In a society where menstruation is often taboo, lawyers and activists say the taxes worsen the problem by putting pads out of reach. A standard pack of commercial pads can cost around 450 rupees for 10 pieces - in a country where many people live on very low incomes, that’s a significant expense. UNICEF and WaterAid research shows only about 12 percent of Pakistani women use commercial pads; most others improvise with cloth or other materials and lack access to clean water.
“If this petition goes forward, it’s going to make pads affordable,” says Hira Amjad of Dastak Foundation, a nonprofit working on gender equality. More affordable menstrual supplies, supporters say, could improve health and help girls stay in school.

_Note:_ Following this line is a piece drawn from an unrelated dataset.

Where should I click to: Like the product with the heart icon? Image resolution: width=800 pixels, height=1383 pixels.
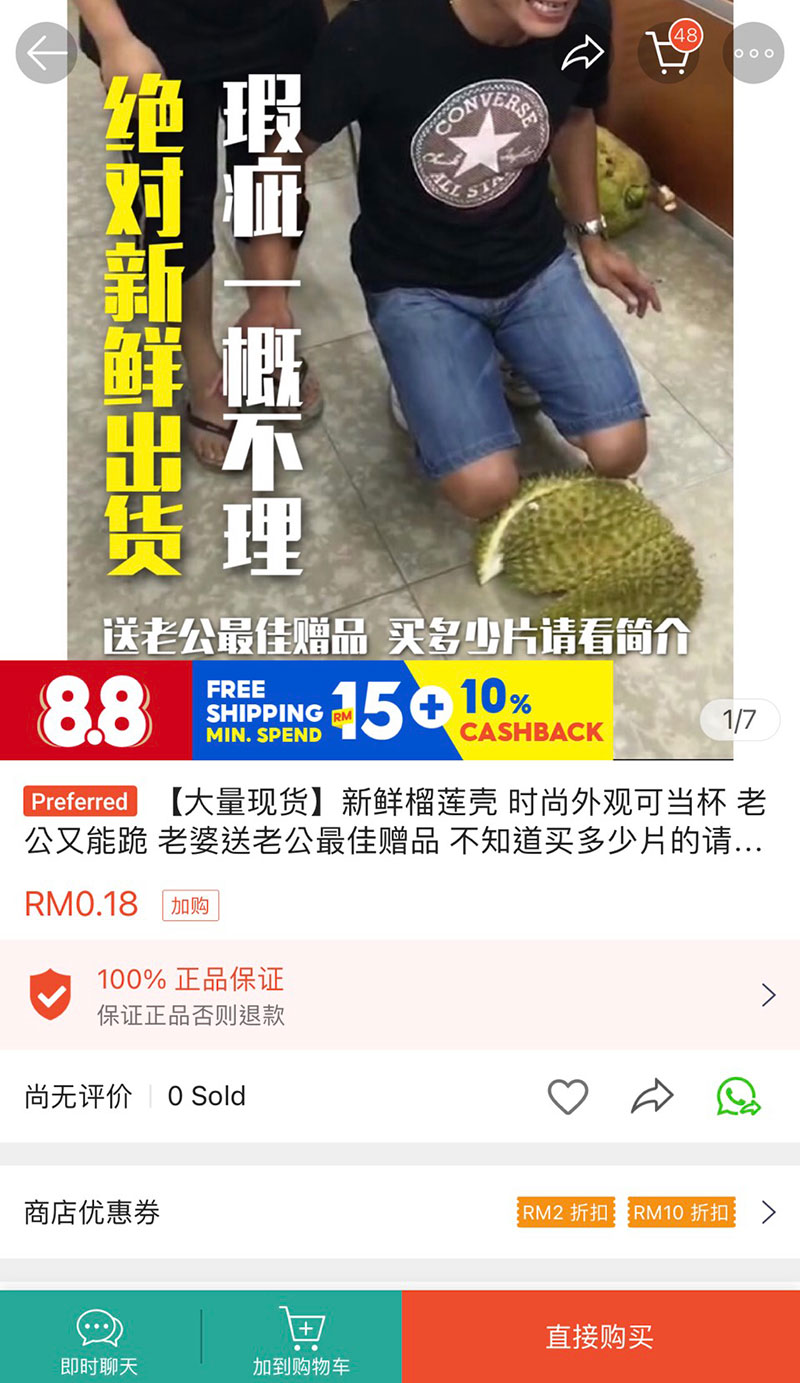(568, 1097)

For many women, periods are tied to shame from home and school. Another activist, Bushra Mahnoor, grew up with four sisters in Attock and recalls the constant worry each month about whether there would be enough pads. A teacher once humiliated a girl for a stained uniform; experiences like that, and lack of information, shape girls’ lives. Studies find most girls feel embarrassed talking about periods and many receive no information before their first time.
After the 2022 floods, Bushra started Mahwari Justice to make sure relief efforts included menstrual supplies; her group has distributed period kits and used music and comics to normalise conversation about menstruation. Dastak Foundation also distributes kits during disasters. Those climate shocks, activists say, hit women hard - living in tents without supplies or privacy makes an already difficult situation worse.
Mahnoor’s path to activism began young. She volunteered making and distributing “dignity kits” in low-income neighbourhoods, raised funds through bake sales, and later worked on gender and criminal justice issues. She has been involved with women’s rights marches and is studying gender, peace and security abroad while planning to return to practise law in Pakistan. A friend and tax lawyer encouraged her to file the petition, turning frustration into a legal challenge.
Supporters argue this is about more than price: it’s about justice. Tax policies are often set by privileged decision-makers who may not consider how they affect ordinary women. Removing taxes on menstrual products could ease financial burdens, reduce stigma, and have wider benefits for health and education. Some campaigners also push for safer, more sustainable products and for workplace protections like paid menstrual leave for women who need it.
Mahnoor says her parents were worried at first about challenging the state, but now they are proud. For her, the case isn’t just a legal fight - it’s about dignity and fairness. “When I think of this case,” she says, “the picture that comes to mind … it’s not a courtroom, it’s a feeling of justice.”
May Allah make it easy for those working to remove barriers to basic dignity for women. Wa alaikum assalam.